Rewrite the records below with every "screenshot" replaced by "page" and everything else kept the same. Leave the pictures out of your answer.

----------------------------------------

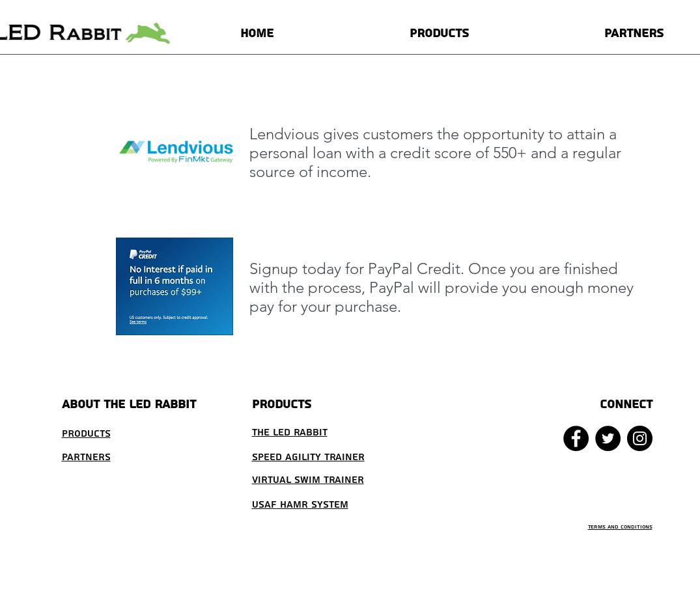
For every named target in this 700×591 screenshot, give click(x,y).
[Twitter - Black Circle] (608, 438)
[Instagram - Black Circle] (639, 438)
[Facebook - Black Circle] (576, 438)
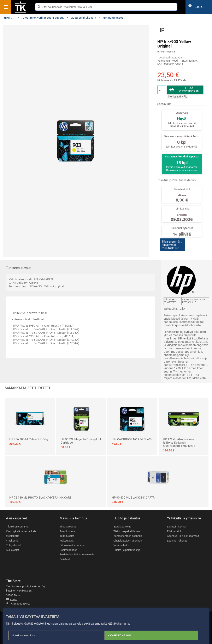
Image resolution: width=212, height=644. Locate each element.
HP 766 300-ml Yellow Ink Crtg (29, 439)
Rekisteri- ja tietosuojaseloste (77, 554)
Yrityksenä (12, 540)
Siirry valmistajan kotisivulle (194, 301)
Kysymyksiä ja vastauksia (21, 531)
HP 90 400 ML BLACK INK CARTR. (134, 498)
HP (161, 30)
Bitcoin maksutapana (72, 545)
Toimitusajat (67, 536)
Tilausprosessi (68, 526)
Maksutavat (66, 540)
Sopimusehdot (68, 550)
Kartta (12, 600)
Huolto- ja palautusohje (127, 550)
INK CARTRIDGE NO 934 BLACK (132, 439)
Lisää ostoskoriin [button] (189, 90)
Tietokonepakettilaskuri (127, 531)
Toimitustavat (68, 531)
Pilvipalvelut (174, 531)
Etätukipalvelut (122, 526)
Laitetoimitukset (177, 526)
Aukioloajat (13, 550)
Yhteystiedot (13, 545)
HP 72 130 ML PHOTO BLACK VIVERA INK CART (40, 498)
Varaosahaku (121, 545)
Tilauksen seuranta (17, 526)
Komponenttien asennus (128, 536)
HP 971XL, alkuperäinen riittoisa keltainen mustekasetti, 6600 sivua (179, 442)
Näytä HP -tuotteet (170, 301)
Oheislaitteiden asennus (128, 540)
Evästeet (65, 559)
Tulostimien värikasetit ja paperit (40, 18)
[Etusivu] (20, 12)
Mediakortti (13, 536)
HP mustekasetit (112, 18)
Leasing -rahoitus (177, 540)
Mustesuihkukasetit (81, 18)
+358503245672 (18, 604)
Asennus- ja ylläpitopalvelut (183, 536)
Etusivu (7, 18)
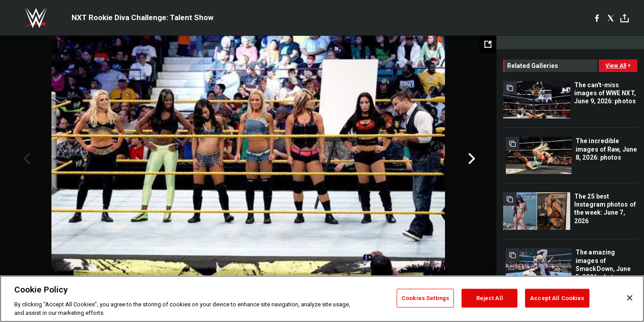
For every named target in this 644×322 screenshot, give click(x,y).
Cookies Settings (425, 298)
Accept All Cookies (557, 298)
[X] (610, 18)
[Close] (630, 298)
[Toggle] (624, 18)
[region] (322, 299)
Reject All (490, 298)
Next (470, 159)
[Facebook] (597, 18)
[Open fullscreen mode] (488, 44)
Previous (25, 159)
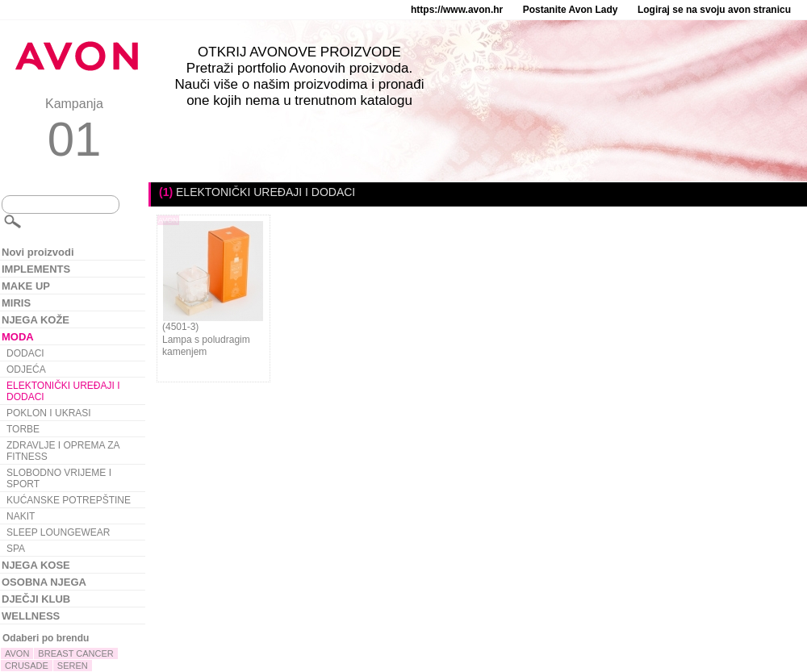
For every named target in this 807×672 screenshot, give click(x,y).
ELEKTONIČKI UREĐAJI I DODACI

----------------------------------------

— Correct response —
For every named target in this 700×591 page, give click(x,y).
[Twitter - Black Circle] (608, 438)
[Instagram - Black Circle] (639, 438)
[Facebook - Black Circle] (576, 438)
Image resolution: width=212, height=644. Locate each element.
HP 766 300-ml Yellow Ink Crtg (29, 439)
Rekisteri- ja tietosuojaseloste (77, 554)
Yrityksenä (12, 540)
Siirry valmistajan kotisivulle (194, 301)
Kysymyksiä ja vastauksia (21, 531)
HP 90 400 ML BLACK INK CARTR. (134, 498)
HP (161, 30)
Bitcoin maksutapana (72, 545)
Toimitusajat (67, 536)
Tilausprosessi (68, 526)
Maksutavat (66, 540)
Sopimusehdot (68, 550)
Kartta (12, 600)
Huolto- ja palautusohje (127, 550)
INK CARTRIDGE NO 934 BLACK (132, 439)
Lisää ostoskoriin [button] (189, 90)
Tietokonepakettilaskuri (127, 531)
Toimitustavat (68, 531)
Pilvipalvelut (174, 531)
Etätukipalvelut (122, 526)
Laitetoimitukset (177, 526)
Aukioloajat (13, 550)
Yhteystiedot (13, 545)
HP 72 130 ML PHOTO BLACK VIVERA INK CART (40, 498)
Varaosahaku (121, 545)
Tilauksen seuranta (17, 526)
Komponenttien asennus (128, 536)
HP 971XL, alkuperäinen riittoisa keltainen mustekasetti, 6600 sivua (179, 442)
Näytä HP -tuotteet (170, 301)
Oheislaitteiden asennus (128, 540)
Evästeet (65, 559)
Tulostimien värikasetit ja paperit (40, 18)
[Etusivu] (20, 12)
Mediakortti (13, 536)
HP mustekasetit (112, 18)
Leasing -rahoitus (177, 540)
Mustesuihkukasetit (81, 18)
+358503245672 (18, 604)
Asennus- ja ylläpitopalvelut (183, 536)
Etusivu (7, 18)
For every named target in this 644×322 page, give click(x,y).
Cookies Settings (425, 298)
Accept All Cookies (557, 298)
[X] (610, 18)
[Close] (630, 298)
[Toggle] (624, 18)
[region] (322, 299)
Reject All (490, 298)
Next (470, 159)
[Facebook] (597, 18)
[Open fullscreen mode] (488, 44)
Previous (25, 159)
For every named target in this 807×672 page, give click(x,y).
ELEKTONIČKI UREĐAJI I DODACI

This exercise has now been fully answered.